The effort, dubbed PlanMaryland, has drawn praise from the American Planning Association. But rural county leaders and state lawmakers say O’Malley is pushing a state takeover of local land-use decisions that unjustly favors large and liberal jurisdictions. State officials argue that’s not the case, but O’Malley’s fiery response likely isn’t calming his critics. “This is not a wall that prohibits counties from making stupid land-use decisions,” The Washington Post quoted O’Malley saying at a hearing last year. “They’re still free to do that, but we’re not going to subsidize it anymore.”

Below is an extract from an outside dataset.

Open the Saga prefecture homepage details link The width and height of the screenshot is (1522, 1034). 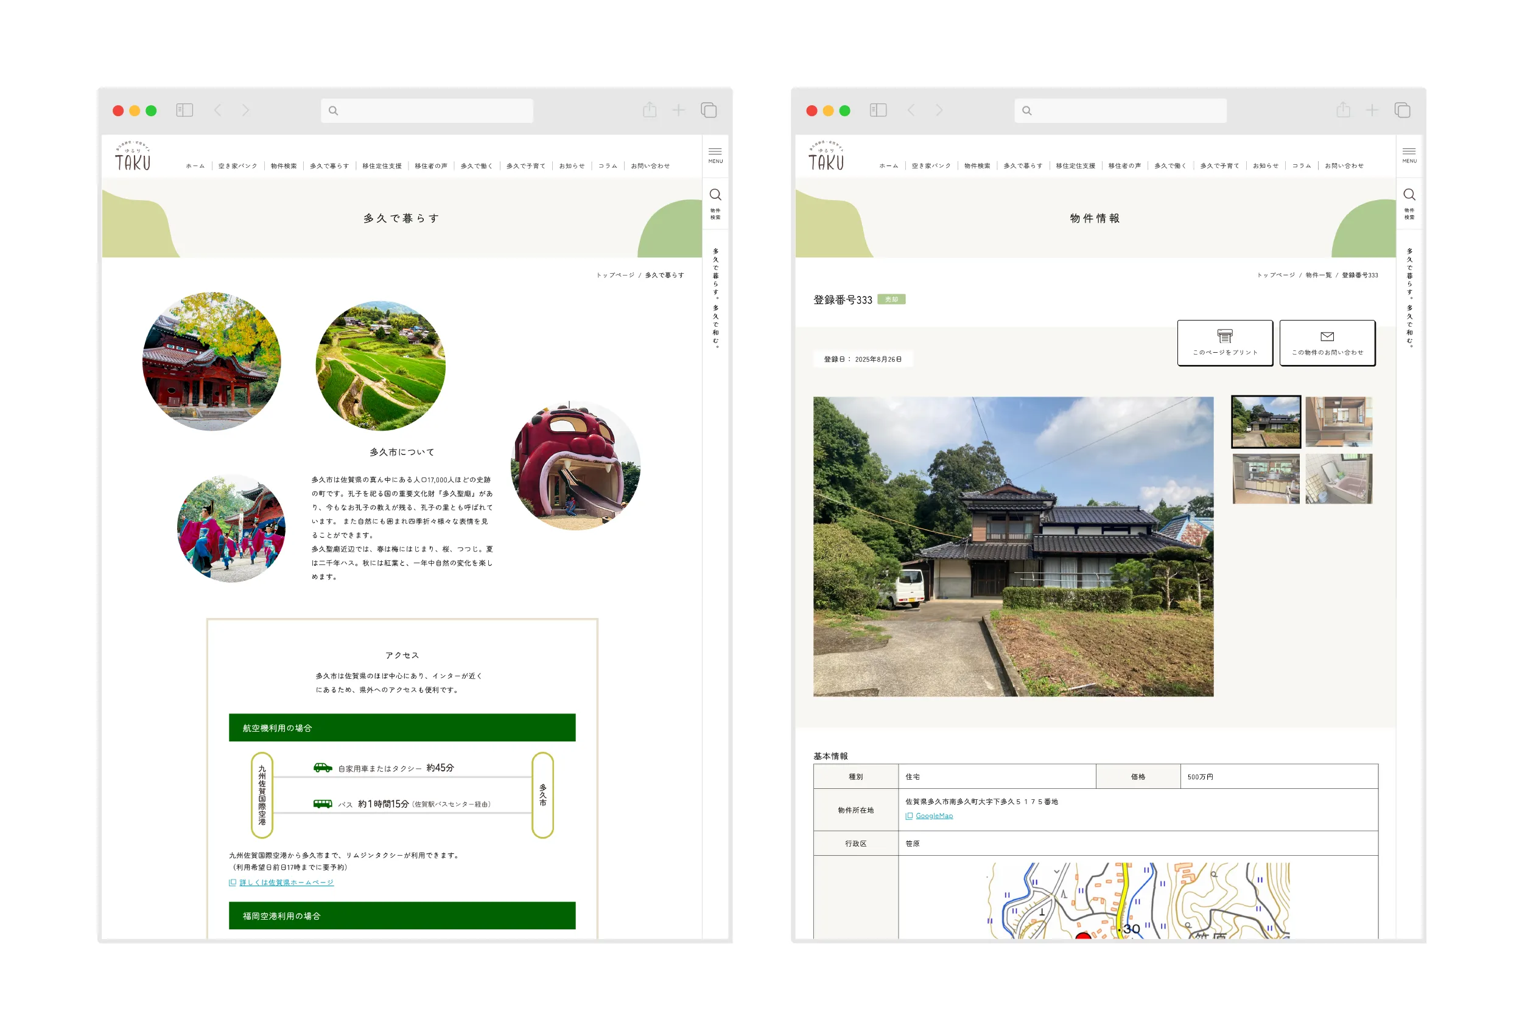click(x=286, y=882)
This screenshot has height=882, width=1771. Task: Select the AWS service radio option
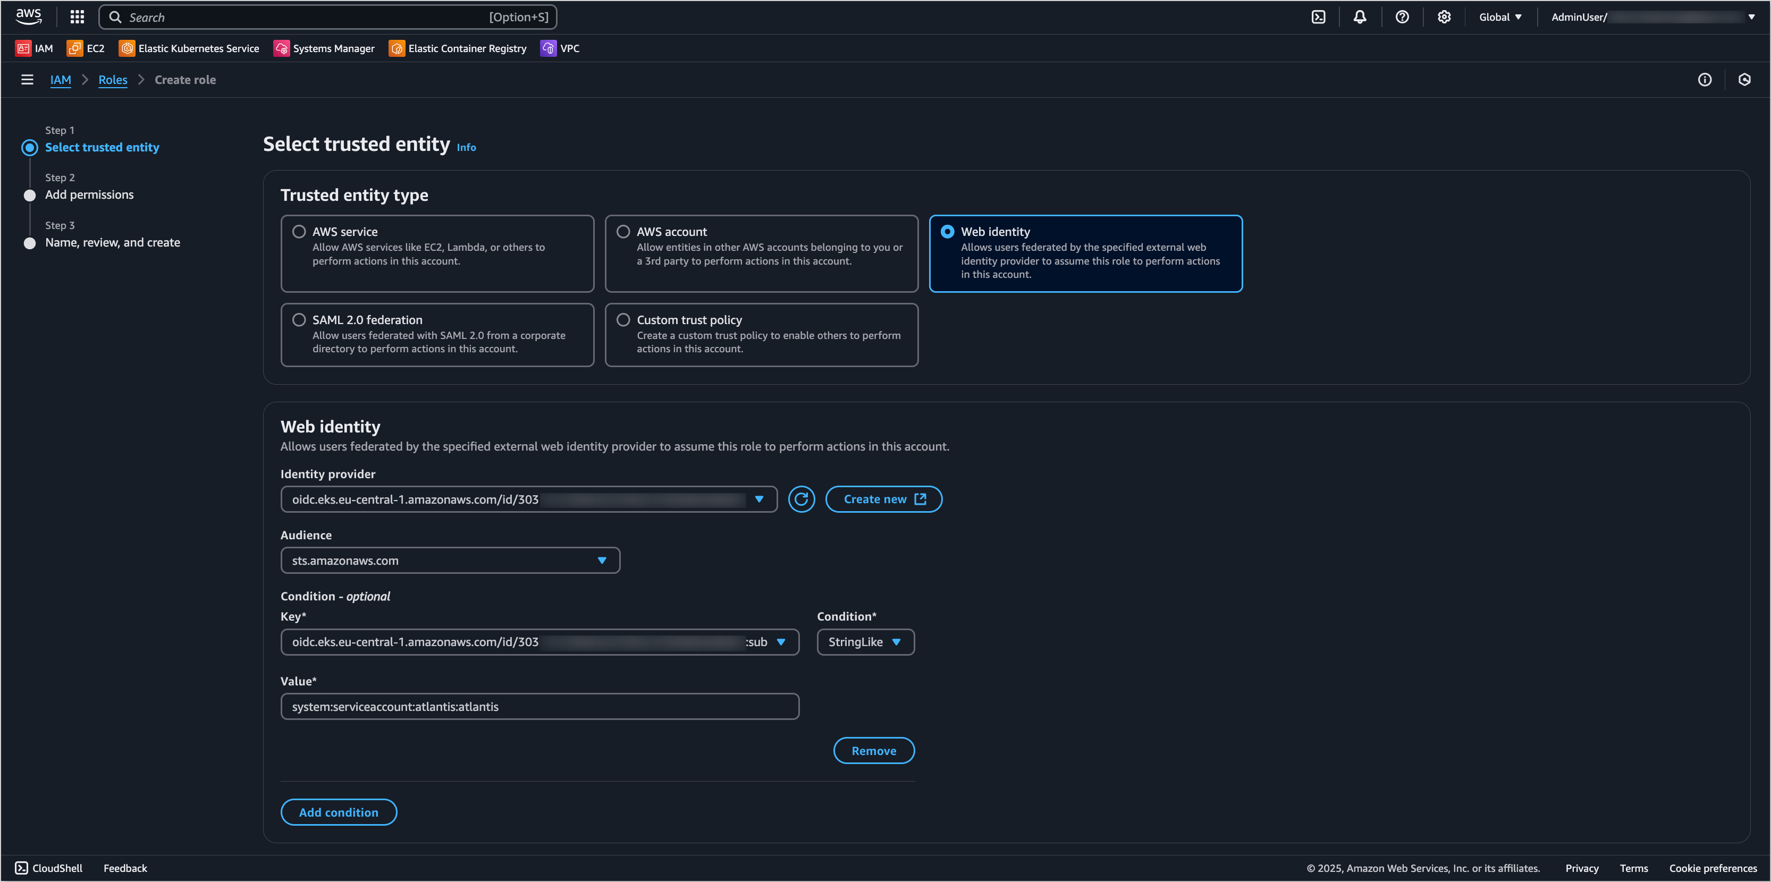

Basically, PlanMaryland encourages growth in areas that already have built-up infrastructure, in order to avoid the cost of extending that infrastructure to rural areas. It gives localities a strong incentive to share that goal: Those that don’t follow the guidelines will be less likely to receive state discretionary funds.

State officials say it’s the best way to utilize their limited resources. According to Maryland State Planning Secretary Richard Hall, road construction expenses and maintenance costs alone would fall about 30 percent over the next 20 years. The plan will also help preserve more than 300,000 acres of farmland and forest over the next 25 years, according to state estimates.

In 1974, the state’s General Assembly authorized the creation of such a plan to promote “prosperity of the people” through “coordinated development.” But enacting it had been elusive until O’Malley pushed the plan through via executive order in December. Few states have pursued this level of planning, and it’s no surprise that it’s causing some frustration among local leaders.

This year, the nuts and bolts of the plan -- including maps of areas that will be targeted for development -- will be put together. That will be done in concert with localities, Hall says. But Leslie Knapp, associate director of the Maryland Association of Counties, says, “There has been a general feeling of a lack of real participation” among his members.

Knapp doesn’t dispute the state’s authority to develop criteria for distributing discretionary funds. But one of his group’s priorities is to ensure that localities still have the right to pursue projects that don’t conform to the plan, as long as they’re willing to fund them independently of the state.

Hall, meanwhile, is betting that local leaders will come to embrace PlanMaryland. “I think many of those that are wary of it will see that, over time, it makes sense for Maryland,” he says.